TASK GOAL: Starting at the first line and ending at the last, output the data exactly.

Start of MATERIAL TO PROCESS

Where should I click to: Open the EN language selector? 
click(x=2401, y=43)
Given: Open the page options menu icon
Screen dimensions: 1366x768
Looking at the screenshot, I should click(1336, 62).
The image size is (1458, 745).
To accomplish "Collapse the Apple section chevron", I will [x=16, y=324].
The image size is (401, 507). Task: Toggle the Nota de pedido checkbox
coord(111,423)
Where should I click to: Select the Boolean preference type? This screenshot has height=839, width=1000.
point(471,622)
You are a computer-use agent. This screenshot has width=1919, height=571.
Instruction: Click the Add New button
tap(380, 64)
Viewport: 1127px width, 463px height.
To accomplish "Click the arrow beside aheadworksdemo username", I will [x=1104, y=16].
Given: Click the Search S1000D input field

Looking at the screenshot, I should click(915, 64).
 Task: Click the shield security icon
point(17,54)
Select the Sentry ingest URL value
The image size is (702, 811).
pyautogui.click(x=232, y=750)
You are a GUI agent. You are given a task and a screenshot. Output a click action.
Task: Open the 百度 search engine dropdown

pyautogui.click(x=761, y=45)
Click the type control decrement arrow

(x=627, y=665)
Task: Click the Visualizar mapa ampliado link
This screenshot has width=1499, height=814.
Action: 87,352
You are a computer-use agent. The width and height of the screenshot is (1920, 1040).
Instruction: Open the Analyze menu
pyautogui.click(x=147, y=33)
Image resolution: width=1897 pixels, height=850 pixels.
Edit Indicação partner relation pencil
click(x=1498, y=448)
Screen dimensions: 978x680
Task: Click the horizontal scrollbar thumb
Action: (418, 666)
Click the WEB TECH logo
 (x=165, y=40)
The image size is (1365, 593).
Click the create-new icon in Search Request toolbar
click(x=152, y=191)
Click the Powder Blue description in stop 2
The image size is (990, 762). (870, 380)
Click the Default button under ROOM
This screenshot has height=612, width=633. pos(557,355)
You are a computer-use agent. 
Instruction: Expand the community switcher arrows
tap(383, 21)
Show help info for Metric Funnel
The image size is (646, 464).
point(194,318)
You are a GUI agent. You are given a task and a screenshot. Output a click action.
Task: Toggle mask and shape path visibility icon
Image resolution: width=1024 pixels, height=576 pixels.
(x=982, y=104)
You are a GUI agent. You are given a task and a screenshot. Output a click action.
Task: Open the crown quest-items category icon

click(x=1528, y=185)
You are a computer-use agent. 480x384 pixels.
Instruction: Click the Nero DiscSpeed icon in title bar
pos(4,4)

End of MATERIAL TO PROCESS

ANSWER:
Where should I click to: Open the EN language selector? 
click(x=2401, y=43)
Given: Open the page options menu icon
Screen dimensions: 1366x768
Looking at the screenshot, I should click(1336, 62).
The image size is (1458, 745).
To accomplish "Collapse the Apple section chevron", I will [x=16, y=324].
The image size is (401, 507). Task: Toggle the Nota de pedido checkbox
coord(111,423)
Where should I click to: Select the Boolean preference type? This screenshot has height=839, width=1000.
point(471,622)
You are a computer-use agent. This screenshot has width=1919, height=571.
Instruction: Click the Add New button
tap(380, 64)
Viewport: 1127px width, 463px height.
To accomplish "Click the arrow beside aheadworksdemo username", I will [x=1104, y=16].
Given: Click the Search S1000D input field

Looking at the screenshot, I should click(915, 64).
 Task: Click the shield security icon
point(17,54)
Select the Sentry ingest URL value
The image size is (702, 811).
pyautogui.click(x=232, y=750)
You are a GUI agent. You are given a task and a screenshot. Output a click action.
Task: Open the 百度 search engine dropdown

pyautogui.click(x=761, y=45)
Click the type control decrement arrow

(x=627, y=665)
Task: Click the Visualizar mapa ampliado link
This screenshot has width=1499, height=814.
Action: 87,352
You are a computer-use agent. The width and height of the screenshot is (1920, 1040).
Instruction: Open the Analyze menu
pyautogui.click(x=147, y=33)
Image resolution: width=1897 pixels, height=850 pixels.
Edit Indicação partner relation pencil
click(x=1498, y=448)
Screen dimensions: 978x680
Task: Click the horizontal scrollbar thumb
Action: (418, 666)
Click the WEB TECH logo
 (x=165, y=40)
The image size is (1365, 593).
Click the create-new icon in Search Request toolbar
click(x=152, y=191)
Click the Powder Blue description in stop 2
The image size is (990, 762). (870, 380)
Click the Default button under ROOM
This screenshot has height=612, width=633. pos(557,355)
You are a computer-use agent. 
Instruction: Expand the community switcher arrows
tap(383, 21)
Show help info for Metric Funnel
The image size is (646, 464).
point(194,318)
You are a GUI agent. You are given a task and a screenshot. Output a click action.
Task: Toggle mask and shape path visibility icon
Image resolution: width=1024 pixels, height=576 pixels.
(x=982, y=104)
You are a GUI agent. You are given a task and a screenshot. Output a click action.
Task: Open the crown quest-items category icon

click(x=1528, y=185)
You are a computer-use agent. 480x384 pixels.
Instruction: Click the Nero DiscSpeed icon in title bar
pos(4,4)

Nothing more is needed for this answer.